Registration Dossier

Administrative data

Hazard for aquatic organisms

Freshwater

Hazard assessment conclusion:
PNEC aqua (freshwater)
PNEC value:
2 mg/L
Assessment factor:
50
Extrapolation method:
assessment factor
PNEC freshwater (intermittent releases):
0.99 mg/L

Marine water

Hazard assessment conclusion:
PNEC aqua (marine water)
PNEC value:
0.2 mg/L
Assessment factor:
500
Extrapolation method:
assessment factor

STP

Hazard assessment conclusion:
PNEC STP
PNEC value:
100 mg/L
Assessment factor:
10
Extrapolation method:
assessment factor

Sediment (freshwater)

Hazard assessment conclusion:
PNEC sediment (freshwater)
PNEC value:
36 mg/kg sediment dw
Extrapolation method:
equilibrium partitioning method

Sediment (marine water)

Hazard assessment conclusion:
PNEC sediment (marine water)
PNEC value:
3.6 mg/kg sediment dw
Extrapolation method:
equilibrium partitioning method

Hazard for air

Air

Hazard assessment conclusion:
no hazard identified

Hazard for terrestrial organisms

Soil

Hazard assessment conclusion:
PNEC soil
PNEC value:
29.1 mg/kg soil dw
Extrapolation method:
equilibrium partitioning method

Hazard for predators

Secondary poisoning

Hazard assessment conclusion:
no potential for bioaccumulation

Additional information

The PNECaquatic is calculated using the assessment factor approach proposed by the TGD. Since long-term NOECs from species representing two trophic levels are available (algae and daphnia) an assessment factor of 50 may be used. No effects due to exposure to 1-methylpiperazine were observed in the short-term but also in the long-term toxicity tests. The lowest observed NOEC/EC10 were used to derive the PNECaquatic.

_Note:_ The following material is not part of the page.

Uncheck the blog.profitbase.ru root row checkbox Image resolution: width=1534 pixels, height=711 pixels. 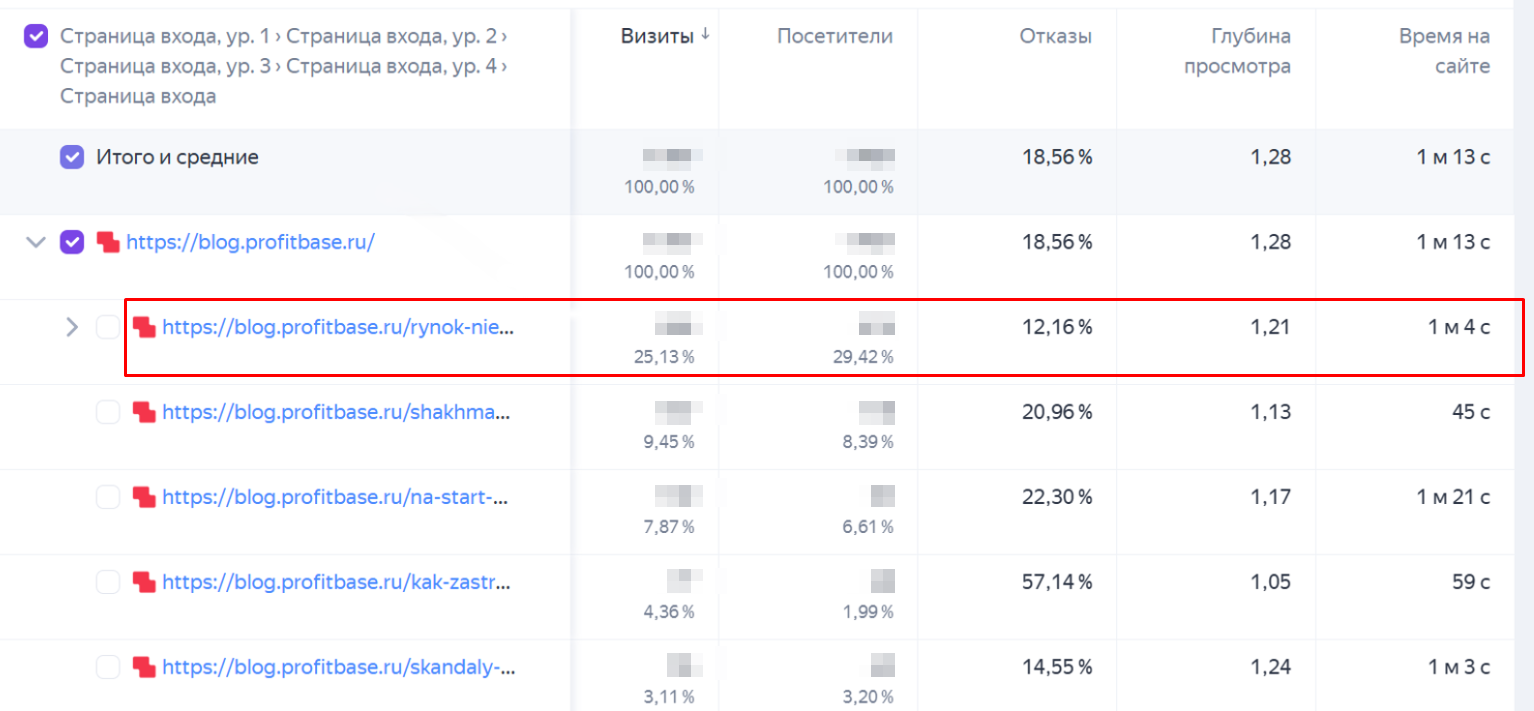pyautogui.click(x=71, y=242)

No tests were performed with sediment organisms or terrestrial organisms. The PNEC for these compartments was derived using the equilibrium partitioning method and available sorption data. This approach is considered to be justified based on recent publications.

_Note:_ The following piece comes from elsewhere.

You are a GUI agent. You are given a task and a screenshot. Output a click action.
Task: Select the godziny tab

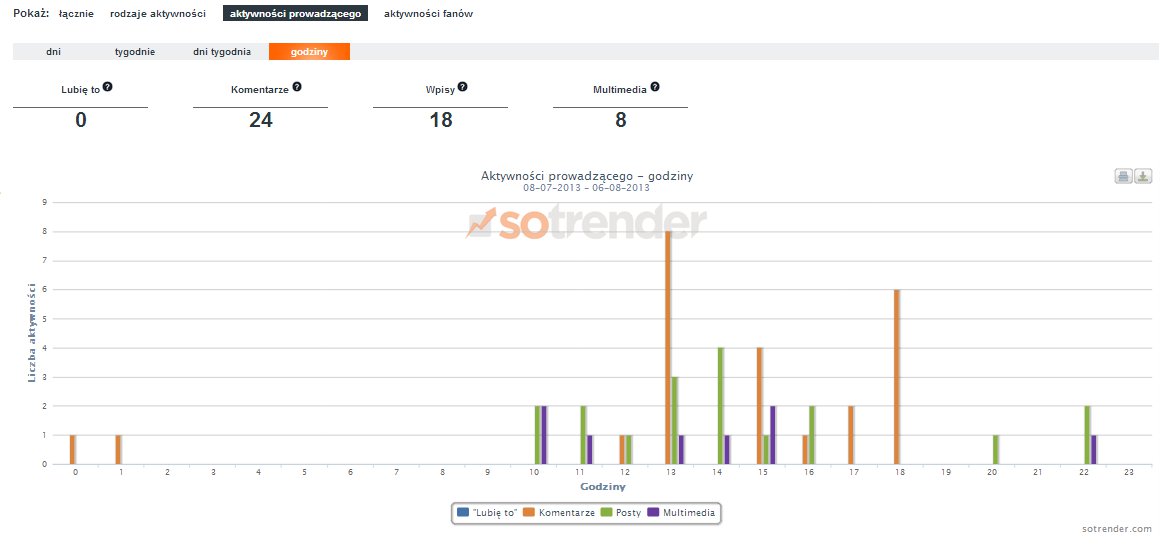[x=309, y=52]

Conclusion on classification

Classification according to GHS

Acute (short-term) aquatic hazard

Acute toxicity data for fish, crustacea and algae are > 99 mg/L. Therefore the substance needs no classification with Catagory Acute 1.

Long-term aquatic hazard

Acute toxicity data are available for fish, crustacea and algae and all E(L)C50 values are > 99 mg/L. Reliable long-term toxicity data are available for crustacea and algae and with chronic NOEC/EC10 values > 99.9 mg/L. Further chronic fish testing has been waived to avoid unnecessary animal testing as in the acute fish study no effects were observed upto 995 mg a.i./L (pH adjusted). In addition the bioaccumulation potential of the substance is very low given the log Kow of -0.57 and the low observed BCF of a structurally strongly related substance. Based on the available information it can be concluded that chronic toxicity is > 99.9 mg a.i./L and therefore the substance does not meet the criteria for classification with Categories Chronic 1, 2 or 3.

Safety net classification

The safety net classification does not apply. The substance is not persistent and considering the low bioaccumulation potential. In addition all long-term NOEC/EC10 values are > 99.9 mg a.i./L. Therefore the substance needs no classification as Chronic Category 4.

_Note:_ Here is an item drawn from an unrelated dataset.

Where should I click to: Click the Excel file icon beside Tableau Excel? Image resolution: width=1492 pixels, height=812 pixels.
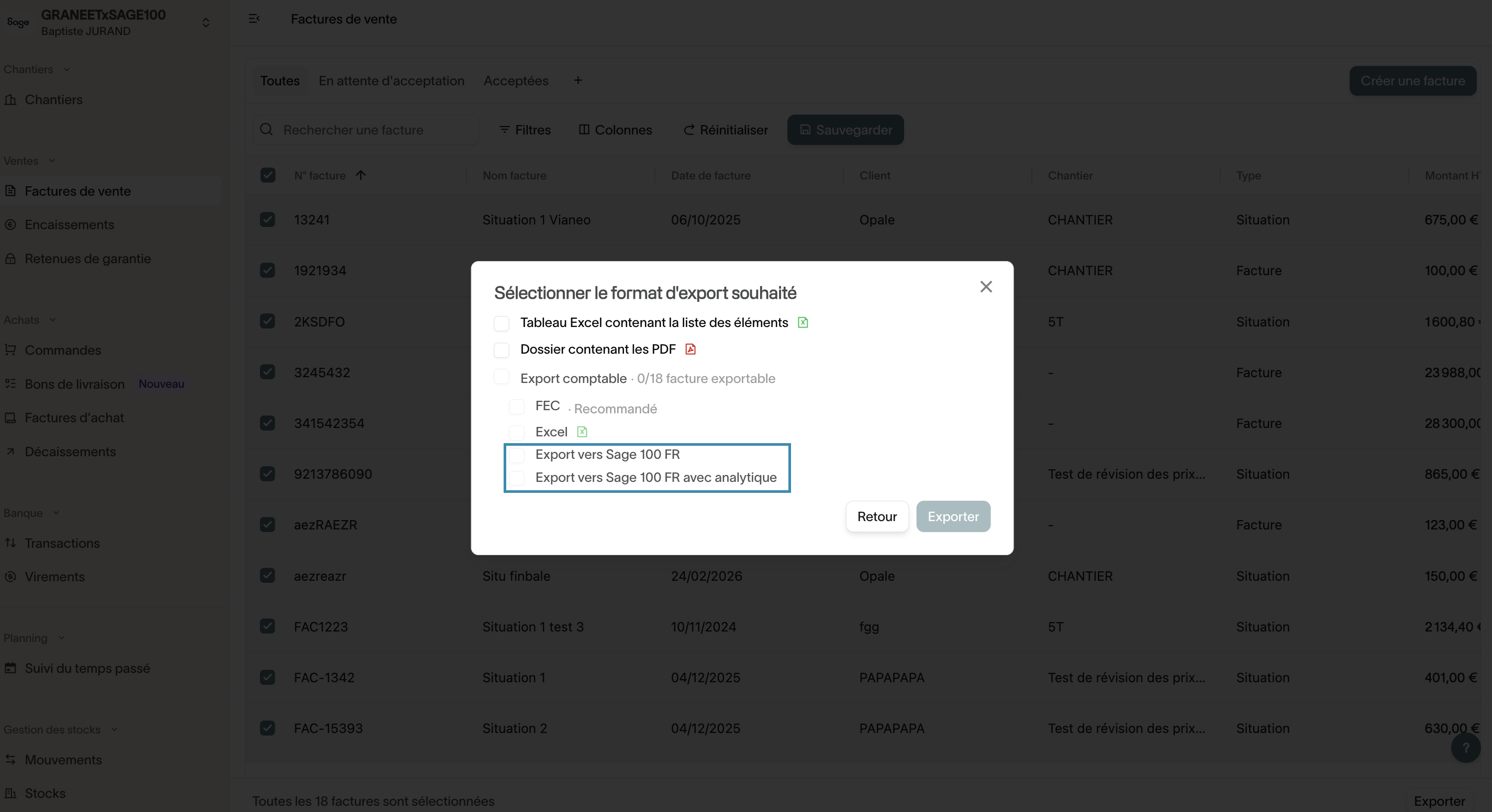coord(803,322)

Conclusion classification according to GHS

Based on the results from the acute aquatic toxicity (values > 99 mg/L) and chronic aquatic toxicity (> 99.9 mg/L) and since the substance has a low bioaccumulation potential and is not considered to be persistent, the substance needs no classification as hazardous to the environment according to the CLP Regulation 1272/2008.

Classification according to 67/548/EEC (DSD)

Acute aquatic toxicity is > 99 mg a.i./L and is not considered to be persistent. Long-term aquatic toxicity is > 99.9 mg a.i./L and the substance has a low bioaccumulation potential. Therefore the escape clause applies and the substance needs no classification as hazardous for the environment according to Directive 67/548/EEC.